Actions requises:
(a) Recopiez à l'identique le passage du texte du document qui s'ouvre sur les mots contenant « I. Les exonérations » et se clôt sur « prise de fonctions. ».
(b) Pour chacune des affirmations suivantes, indiquez par oui ou par non si elle est conforme au texte du document, en citant mot pour mot les termes qui le démontrent.
(i) Les revenus exonérés d'impôt sur le revenu sont pris en compte pour le calcul de la CEHR.
(ii) Le régime est réservé aux sportifs de nationalité étrangère.
(iii) Le régime s'applique jusqu'au 31 décembre de la cinquième année suivant l'année de la prise de fonctions.
(c) Traduisez en anglais la phrase suivante du texte du document : « Le statut de salarié implique un contrat de travail entre le sportif et son club employeur, ce qui est la règle pour les sports collectifs. »

Texte du document:

■ ■ ■ ■

Le statut de salarié implique un contrat de travail entre le sportif et son club employeur, ce qui est la règle pour les sports collectifs. Par souci de concision, le terme "sportifs" désigne les personnes pratiquant un sport indépendamment de leur genre ou identité.
I. Les exonérations d’impôt sur le revenu.
L’article 155 B du CGI exonère partiellement d’impôt sur le revenu la rémunération des salariés sportifs impatriés ainsi que certains de leurs revenus patrimoniaux de source étrangère. Les revenus exonérés d’impôt sur le revenu sont toutefois pris en compte pour le calcul de la Contribution Exceptionnelle sur les Hauts Revenus (CEHR).
Le régime s’applique jusqu’au 31 décembre de la huitième année suivant l’année de la prise de fonctions au sein du club employeur sous réserve que les sportifs recrutés de l’étranger, quelle que soit leur nationalité, n’aient pas été fiscalement domiciliés en France au cours des cinq années précédant l’année de cette prise de fonctions.

■ ■ ■ ■

Entrées extraites:
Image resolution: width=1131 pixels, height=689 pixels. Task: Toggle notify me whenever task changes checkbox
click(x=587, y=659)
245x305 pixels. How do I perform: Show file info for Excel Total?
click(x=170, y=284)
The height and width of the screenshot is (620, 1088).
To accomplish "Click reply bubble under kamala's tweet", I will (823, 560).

■ ■ ■ ■

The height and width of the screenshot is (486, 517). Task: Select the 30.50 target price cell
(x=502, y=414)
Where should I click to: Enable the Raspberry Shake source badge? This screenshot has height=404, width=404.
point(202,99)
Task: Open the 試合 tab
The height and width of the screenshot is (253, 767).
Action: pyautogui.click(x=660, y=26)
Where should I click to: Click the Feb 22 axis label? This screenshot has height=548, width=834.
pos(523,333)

■ ■ ■ ■

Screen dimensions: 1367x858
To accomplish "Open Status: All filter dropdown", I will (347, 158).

■ ■ ■ ■

Réponses par tâche:
(a)
I. Les exonérations d’impôt sur le revenu.
L’article 155 B du CGI exonère partiellement d’impôt sur le revenu la rémunération des salariés sportifs impatriés ainsi que certains de leurs revenus patrimoniaux de source étrangère. Les revenus exonérés d’impôt sur le revenu sont toutefois pris en compte pour le calcul de la Contribution Exceptionnelle sur les Hauts Revenus (CEHR).
Le régime s’applique jusqu’au 31 décembre de la huitième année suivant l’année de la prise de fonctions au sein du club employeur sous réserve que les sportifs recrutés de l’étranger, quelle que soit leur nationalité, n’aient pas été fiscalement domiciliés en France au cours des cinq années précédant l’année de cette prise de fonctions.

(b)
(i) Oui : « Les revenus exonérés d’impôt sur le revenu sont toutefois pris en compte pour le calcul de la Contribution Exceptionnelle sur les Hauts Revenus (CEHR). »
(ii) Non : « quelle que soit leur nationalité ».
(iii) Non : « jusqu’au 31 décembre de la huitième année suivant l’année de la prise de fonctions ».

(c) Employee status implies an employment contract between the athlete and the employing club, which is the rule for team sports.